Historically, both Father Coughlin and the Rev. Gerald L. K. Smith were shady cranks and demagogues, but neither became full-on anti-Semitic racist far right types until a combination of Huey Long's assassination, attempts to stay in the spotlight with the advent of the New Deal, FDR derangement, inspiration from the rise of worldwide fascism and opposition to WWII set in- none of which are factors in the KR timeline, obviously. So while KR might reuse personages and names from OTL, not all of them have to correspond 1:1 with our world- the America First Party wasn't even founded until 1944, and isn't directly related to the more famous
America First Committee which Lindy and co. were a part of. So just as in this world Mosley and Mussolini are consider extreme far leftists and not particularly racist (???), you do not have to assume that Coughlin and Smith are far-rightists just as they were in OTL (which wasn't even until past 1938 or so anyway), and thus Long and the AUS are also far right. Maybe that makes them too neatly less villainous, but Kaiserreich is a world where neither National Socialism nor fascism existed, while communism straight up overthrew Western Europe, so far rightists have less time to chase after mythical Jewish bogeymen when there's syndies all over the place to bash. And it also assumes that the AUS is far right.

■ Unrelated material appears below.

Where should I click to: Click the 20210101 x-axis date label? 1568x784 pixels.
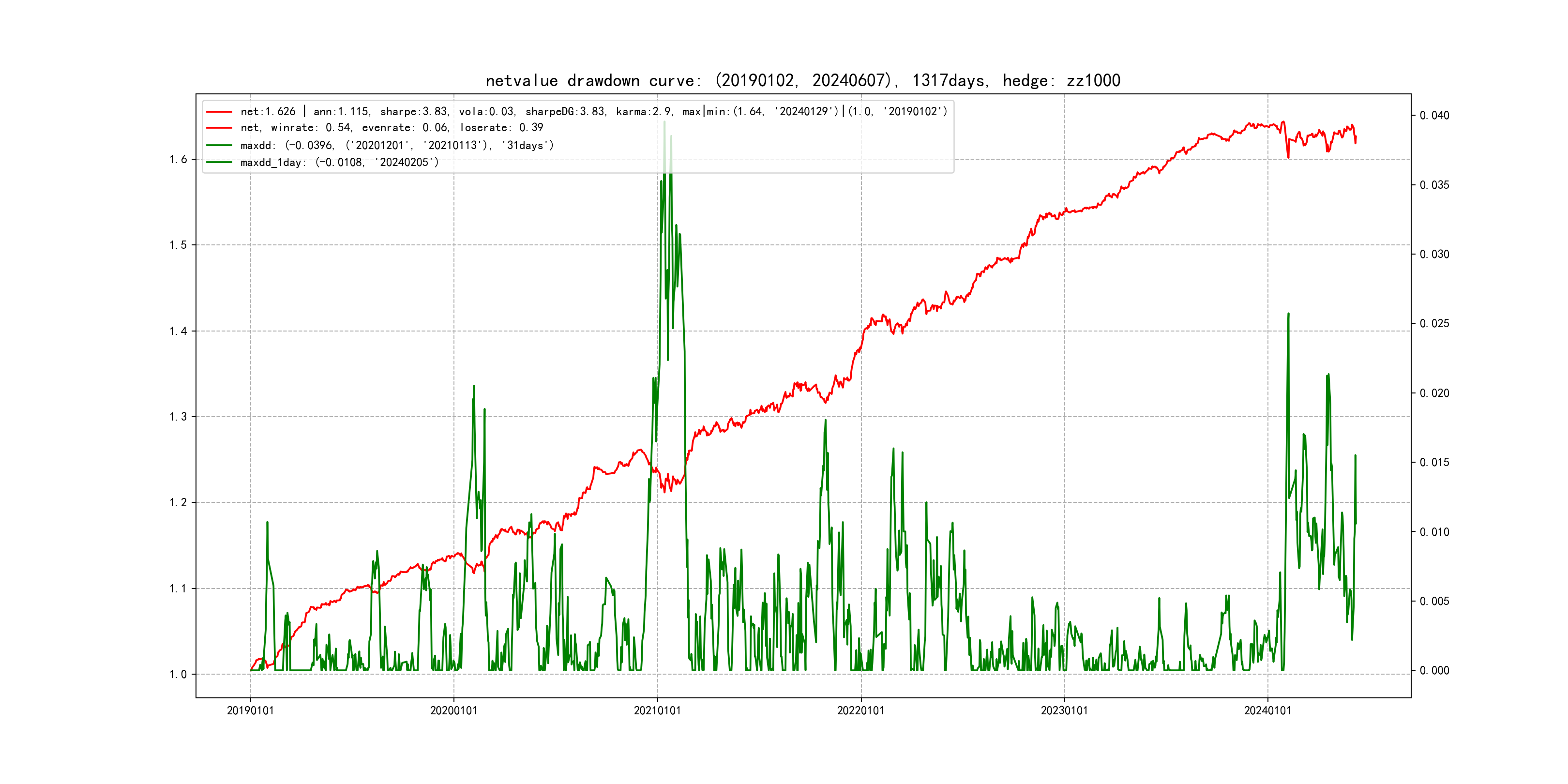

There's even someone on the Discord saying that Pelley didn't go bananas until after he published No More Hunger, and posters on the subreddit who say he only went racist because he met Hitler and modeled himself after him. To that I think that's too much revisionism, in the sense that Pelley and the Silver Shirts make a handy villain faction to fight, and that the man was a spiritualist mystic crank so you can pretty much make up any direction in which his ideology might go. At any rate, like Long, he is power-hungry and not in a way that would be subordinate to the other (unlike Coughlin, Smith, Townsend, etc. are) and so having the Silver Legion as an insurgent hardliner faction within the AUS makes sense.
There’s also the fact that you don’t become the darling of the South in the 1930s without at least kowtowing to the Lost Cause and the white-dominant racial power structure. Yeah, IOTL maybe Long might hav me pushed for black rights in his own state where he had a huge amount of control and could affect voting codes, but the whole South? No.
Long was probably not campaigning on abolishing Jim Crow but maybe he was just so good at economic populism that he was about to shunt away any sort of talk on race either good or bad, given that dealing with the Great Depression and fighting Syndies is a much easier topic to talk about.